• **Task brief**: In the transformer text, what purpose does the table give for positional encoding?

• **Exercise text**:
╔══

RNN: word₁ → word₂ → word₃ → ...
Transformer: [word₁, word₂, word₃] all at once

Self-Attention Explained¶

Self-attention allows the model to weigh the importance of different words when encoding a particular token.

“The bank was crowded.” Self-attention helps distinguish: money bank vs river bank using context like “crowded.”

Core Transformer Components¶

Component	Purpose
Embedding Layer	Convert tokens to dense vectors
Positional Encoding	Add order information
Multi-Head Attention	Attend to different parts of the sequence
Feed-Forward Network	Process attended representations
Residual & LayerNorm	Improve stability and gradient flow

Step-by-Step: Mini Transformer Encoder¶

Step 1: Positional Encoding

import numpy as np
import tensorflow as tf

def positional_encoding(seq_len, d_model):
    pos = np.arange(seq_len)[:, np.newaxis]
    i = np.arange(d_model)[np.newaxis, :]
    angle_rates = 1 / np.power(10000, (2 * (i // 2)) / np.float32(d_model))
    angle_rads = pos * angle_rates

    angle_rads[:, 0::2] = np.sin(angle_rads[:, 0::2])
    angle_rads[:, 1::2] = np.cos(angle_rads[:, 1::2])

    return tf.cast(angle_rads, dtype=tf.float32)

╚══

• **Data to examine**:
╔══

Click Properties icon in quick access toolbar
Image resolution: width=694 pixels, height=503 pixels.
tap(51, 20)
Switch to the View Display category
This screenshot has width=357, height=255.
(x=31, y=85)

╚══

• **Exercise answer**: Add order information